The following code snippet produces a confusion matrix that is rendered in the output viewer as shown above:
import json
import pandas as pd
matrix = [
['yummy', 'yummy', 10],
['yummy', 'not yummy', 2],
['not yummy', 'yummy', 6],
['not yummy', 'not yummy', 7]
]
df = pd.DataFrame(matrix,columns=['target','predicted','count'])
metadata = {
"outputs": [
{
"type": "confusion_matrix",
"format": "csv",
"schema": [
{
"name": "target",
"type": "CATEGORY"
},
{
"name": "predicted",
"type": "CATEGORY"
},
{
"name": "count",
"type": "NUMBER"
}
],
"source": df.to_csv(header=False, index=False),
"storage": "inline",
"labels": [
"yummy",
"not yummy"
]
}
]
}
with open('mlpipeline-ui-metadata.json', 'w') as f:
json.dump(metadata, f)
Note that the output is displayed only after notebook or Python script processing has completed.
If your notebooks or Python scripts calculate scalar performance metrics they can be displayed as part of the run output in the Kubeflow Pipelines UI.
To expose the metrics, add code to the notebook or Python script that stores them in a file named mlpipeline-metrics.json
in the current working directory.
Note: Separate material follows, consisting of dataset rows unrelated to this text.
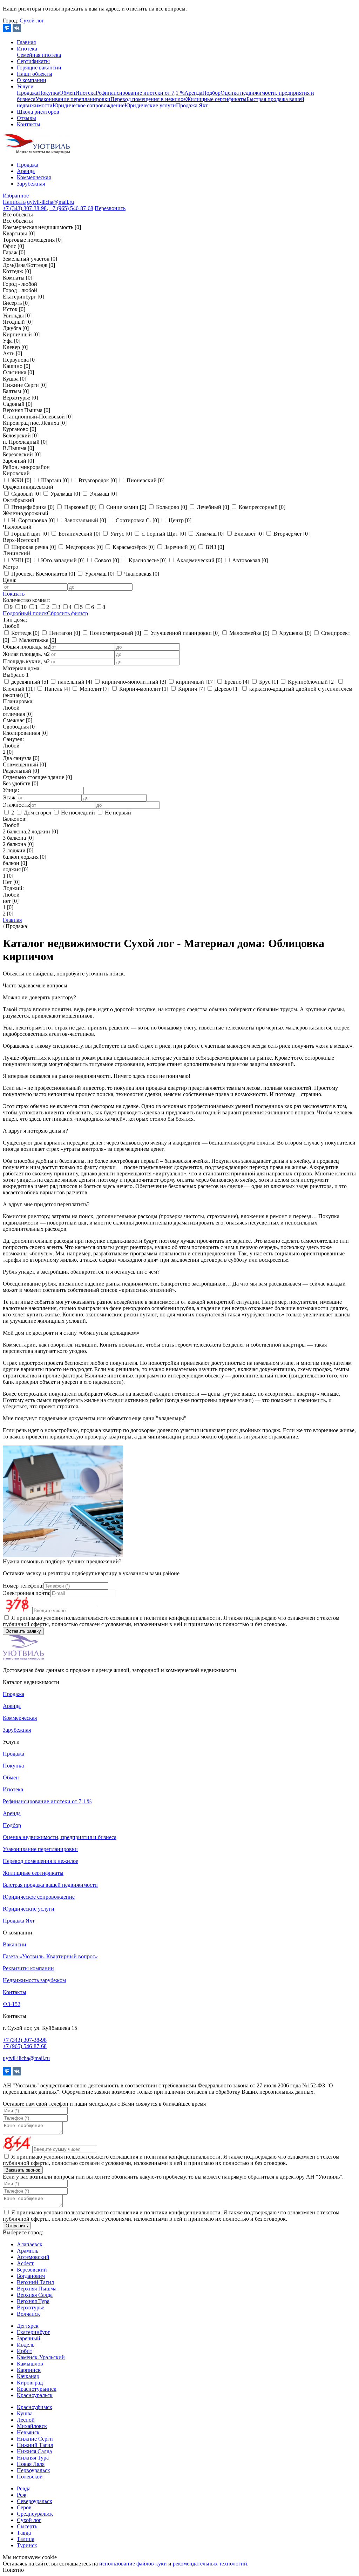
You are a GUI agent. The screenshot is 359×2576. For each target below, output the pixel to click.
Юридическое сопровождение (88, 105)
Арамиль (27, 2251)
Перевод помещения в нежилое (148, 99)
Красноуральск (35, 2395)
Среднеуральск (35, 2514)
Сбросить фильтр (67, 613)
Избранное (16, 196)
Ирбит (24, 2351)
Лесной (26, 2420)
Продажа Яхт (192, 105)
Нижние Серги (35, 2439)
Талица (25, 2539)
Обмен (67, 93)
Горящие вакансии (39, 68)
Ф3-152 (11, 2004)
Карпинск (29, 2370)
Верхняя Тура (33, 2301)
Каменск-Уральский (41, 2357)
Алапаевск (29, 2244)
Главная (26, 42)
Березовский (32, 2270)
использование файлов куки (133, 2564)
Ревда (24, 2488)
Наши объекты (34, 74)
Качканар (28, 2376)
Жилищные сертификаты (216, 99)
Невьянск (28, 2432)
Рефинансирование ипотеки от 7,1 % (140, 93)
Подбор (211, 93)
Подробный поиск (25, 613)
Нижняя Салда (34, 2451)
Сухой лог (32, 21)
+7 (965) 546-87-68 (71, 208)
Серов (24, 2507)
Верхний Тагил (35, 2282)
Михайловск (32, 2426)
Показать (14, 594)
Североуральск (34, 2501)
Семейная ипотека (39, 55)
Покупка (48, 93)
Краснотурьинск (36, 2389)
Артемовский (33, 2257)
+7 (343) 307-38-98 (25, 208)
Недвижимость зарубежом (34, 1980)
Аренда (193, 93)
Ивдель (25, 2345)
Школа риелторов (38, 112)
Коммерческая (34, 177)
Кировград (30, 2383)
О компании (31, 80)
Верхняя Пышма (36, 2289)
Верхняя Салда (35, 2295)
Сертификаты (33, 61)
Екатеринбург (33, 2332)
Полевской (30, 2477)
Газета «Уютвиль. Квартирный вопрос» (50, 1956)
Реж (21, 2495)
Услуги (25, 86)
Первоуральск (33, 2470)
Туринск (27, 2545)
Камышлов (30, 2364)
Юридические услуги (150, 105)
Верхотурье (30, 2307)
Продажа (27, 93)
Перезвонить (110, 208)
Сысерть (27, 2526)
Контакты (28, 124)
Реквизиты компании (28, 1968)
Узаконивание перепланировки (72, 99)
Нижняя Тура (33, 2458)
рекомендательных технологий (210, 2564)
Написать (14, 202)
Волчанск (28, 2314)
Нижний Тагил (35, 2445)
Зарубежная (31, 184)
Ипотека (27, 49)
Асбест (25, 2263)
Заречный (28, 2338)
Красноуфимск (34, 2407)
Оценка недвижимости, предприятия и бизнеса (59, 1837)
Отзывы (26, 118)
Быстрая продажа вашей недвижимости (50, 1885)
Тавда (24, 2533)
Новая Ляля (31, 2464)
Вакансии (14, 1944)
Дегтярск (28, 2326)
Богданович (31, 2276)
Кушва (25, 2413)
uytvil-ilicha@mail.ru (50, 202)
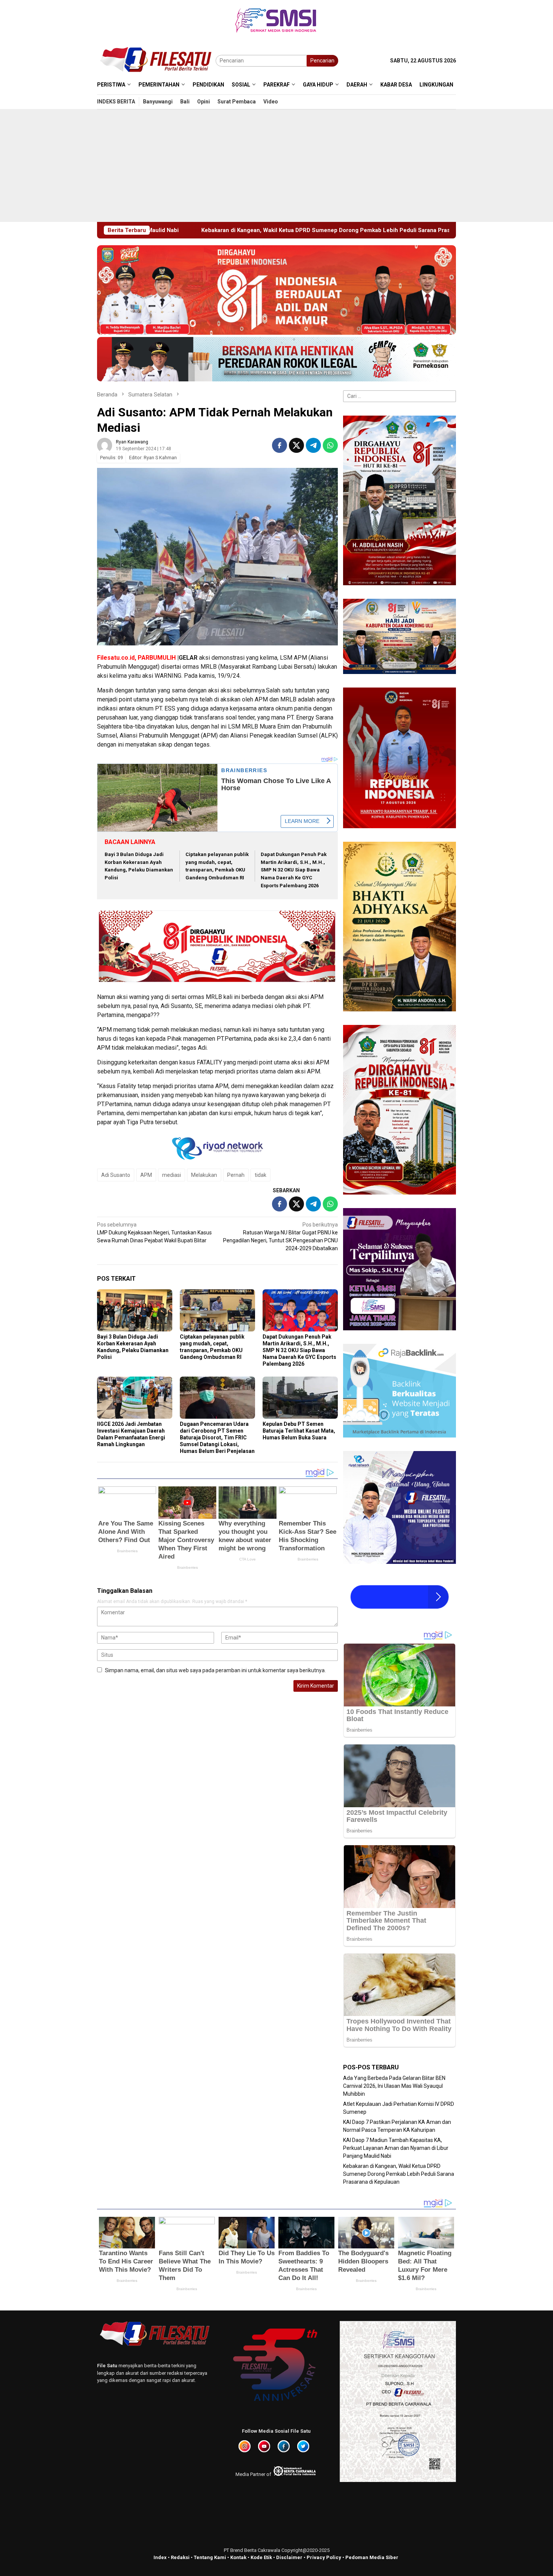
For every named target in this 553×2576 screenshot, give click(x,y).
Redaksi (180, 2557)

Refer to Pipeline Metrics in the Kubeflow Pipelines documentation to learn more about the content of this file.
The following code snippet produces this file and records two metrics:
import json
# ...
# calculate Accuracy classification score
accuracy_score = 0.6
# calculate Area Under the Receiver Operating Characteristic Curve (ROC AUC)
roc_auc_score = 0.75
metrics = {
'metrics': [
{
'name': 'accuracy-score',
'numberValue': accuracy_score,
'format': 'PERCENTAGE'
},
{
'name': 'roc-auc-score',
'numberValue': roc_auc_score,
'format': 'RAW'
}
]
}
with open('mlpipeline-metrics.json', 'w') as f:
json.dump(metrics, f)
Note that the metrics are displayed after notebook or Python script processing has completed.